Shortly thereafter, my interest in mobility waned for a variety of technical issues (e.g. the handwriting recognition on the Newton was a bit primitive, the power of the devices were limited, transmission networks were still being built). Apple got cranky with General Magic, things got tied up in lawsuits. PICs became PDAs, mobile phones started to work better. But then the Internet got really interesting. Technologies like Flash and Dreamweaver started showing people the possibilities for creating rich engaging Web experiences on the Internet. Lots of excitement, lots of energy, lots of risk-taking.
After the dot.com bubble burst, all that innovation and excitement came to a grinding halt. Nobody was buying much of anything. Smart companies cut back on sales and marketing and started investing in whatever they thought their next big thing was going to be when the economy turned around. This was right around the time that Macromedia started the research and development to make Flash ubiquitous. Not just on computers but also on mobile phones, and game consoles and screens of all kinds.

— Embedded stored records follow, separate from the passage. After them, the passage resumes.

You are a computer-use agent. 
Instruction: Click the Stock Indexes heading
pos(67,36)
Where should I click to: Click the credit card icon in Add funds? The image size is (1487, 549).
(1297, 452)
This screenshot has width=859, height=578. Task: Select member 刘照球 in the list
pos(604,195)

So here it is, years later. Have the post-dot-com investment paid off? Last week seemed to be a big week for Adobe at GSMA. It was great to see all the announcements about the Open Screen Project, and the next version of Flash Lite, and the new partnerships with Palm and Nokia. Also great to know that there are 1 billion mobile devices that are Flash-enabled. Not so great to Apple and Adobe continue their stand-off, so no Flash on iPhones in the immediate future. But of course the iPhone has completely changed the debate - and that's a whole other blogpost...
But what was probably the most interesting of all for me was connecting the dots between some mobile learning ideas related to the diffusion of innovation, and my recent fascination with the Internet of Things. The illustration above comes from a report from the International Telecommunication Union entitled Ubiquitous Network Communities: Their Impact on the Telecommunications Industry, April 2005. It show how over time telecommunications power has continued to get smaller and cheaper. The illustration makes the point that over time the computing power of mainframes have passed on to PCs. We are well on the way to seeing mobile phones and smart phones become our uber-computing tools of choice. Can "Smart Things" really be that far behind?

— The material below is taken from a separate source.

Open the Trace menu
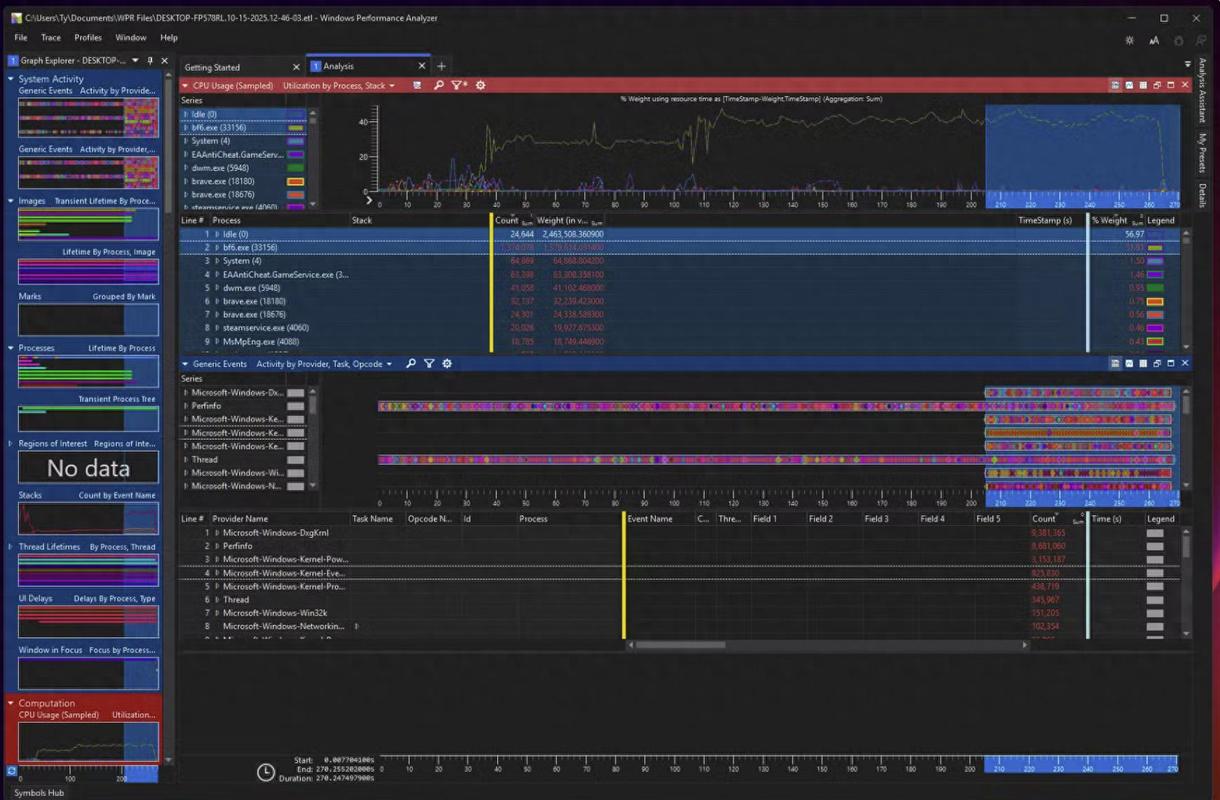 [x=50, y=38]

What seems clear is that we are just now reaching a point where elearning and distance learning, - where PCs are used to connect student to learning - are now part of the core mission of our schools and colleges and universities. If you refer to the illustration - that means that we are just about 1/4 of the way up the "shrinking devices adoption curve". It is just now that after 5 years of active pursuit of a mobile learning agenda in the US that one can see signs of growth (although mobile learning today has as much to do with video, games and podcasts as it does with mobile telephony). Which means that if we wanted to put some numbers to that time dimension in the picture we may be looking at 6 years before the Internet of Things gets anywhere near mainstream adoption.
It does raise an interesting question - If we continue to have a hard time creating engaging computer based learning experiences after 15 years... and mobile learning is still an early adoption phenomenon after 7 years, what is it going to take to enable the adoption of smart networked objects? Beyond that, what will it take to preapre us for teaching and learning in a completely distributed, mobilized and networked environment??